Published at TechPoint.com Written by Jenny Vance

I have seen many people squirm when facing the daunting task of creating sales messages for complex or intangible products and services. Many marketers mistakenly believe it is easier to develop winning messages for a commodity. However, it’s just as easy to script a three minute conversation around a complex sale because the objective is the same: to get the prospect to commit to learning more. When developing winning messages for complex offerings, it’s important to keep a few  things in mind: Pay attention to the fundamentals. This includes understanding the unique functions of inside sales and enterprise sales. The difference can be summed up like this: the knowledge it takes to sell is very different from the skill set needed to make an educational introduction. Outbound cold calling is a different skill set and requires a dedicated resource to drive success. Revenue marketer Jim Brown quickly learned this while growing his sales staff at Compendium. “I’m a strong believer that sales people are hired for their ability to get to know the customer and close deals, not cold calling. It’s a different skill set,” he said. It’s also important to know your audience (customer). This is just as important as developing an accurate data list. What a prospect needs to know and believe in order to set a meeting is very different than what they need to know to make a buying decision. Likewise, the solution value that drives a prospect to learn more might be very different than the solution value the prospect ultimately purchases. We’ve learned the top three things prospects need to hear in order to commit to another conversation or meeting are industry and functional experience, a tangible example of a problem that can be solved, and quantifiable value being achieved by others in their space. Focus on these four things.
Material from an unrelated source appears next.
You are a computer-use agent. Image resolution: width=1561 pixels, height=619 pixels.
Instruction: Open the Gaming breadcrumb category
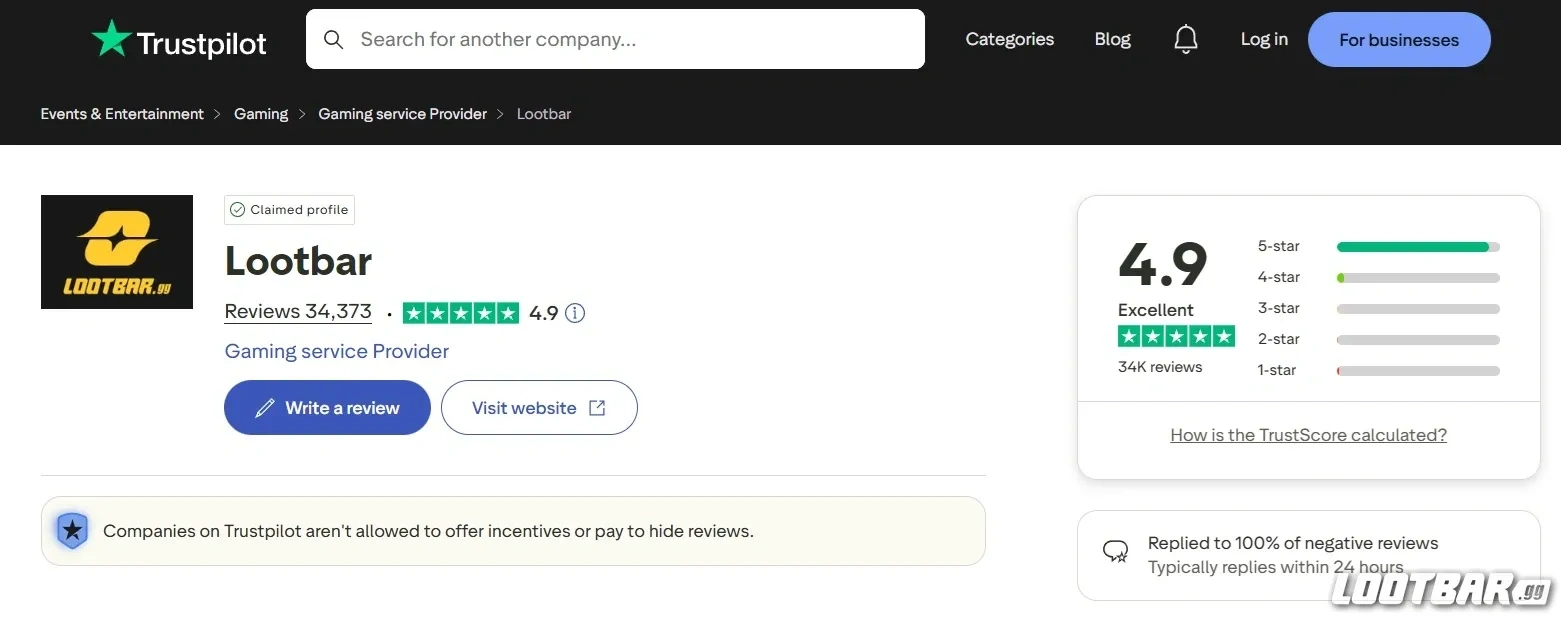(260, 113)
  1. Avoid messaging pitfalls. There are several common mistakes that marketers make when developing sales messaging; chief among these is getting bogged down with details. It’s important to remember that the main purpose of the call is to set up a time to talk in more detail, so don’t attempt to diagnose pain or address every area of solution value.
  2. On the other hand, avoid a “watered down” message. Don’t try to be everything to everyone. If the messaging tries to address every area of pain and value, it won’t generate a response. For marketers, no response is the worst campaign outcome because it yields no information. Make sure your message speaks to the pain and value being experienced by others.
  3. Don’t brag about awards and best-of-the-best product features and functionality. Those are not nearly as valuable and credible as a true story of the benefits being experienced by a peer. While their pain and environment may be different, this approach will inspire curiosity to learn more.
  4. Finally, avoid “you-based” messaging. Don’t call people to tell them what they are doing wrong and how your solution can make it all better, as this puts people on the defensive. Instead, share a customer use-case on how you have worked with peers to alleviate their challenges and drive quantifiable results. Keep in mind what you want to achieve. You should have two different messages based on whether you reach someone live or get their voice mail. Start with developing a voice mail script because it is an easier drafting process than trying to anticipate all the possible outcomes of a live conversation. With voice mail scripts, think about what you want to say about the brand and solution, and what action you want to achieve. Be clear about what your goal is. For example, we typically include a request for callback to schedule an appointment with our voice mail scripting.

Effective messaging really works. As evidence: across a data set of 630,000 call and email attempts to a variety of industries, 37 percent of appointments were set via a returned call or email. It might not always feel like it, but people are listening and making informed decisions based on your messaging.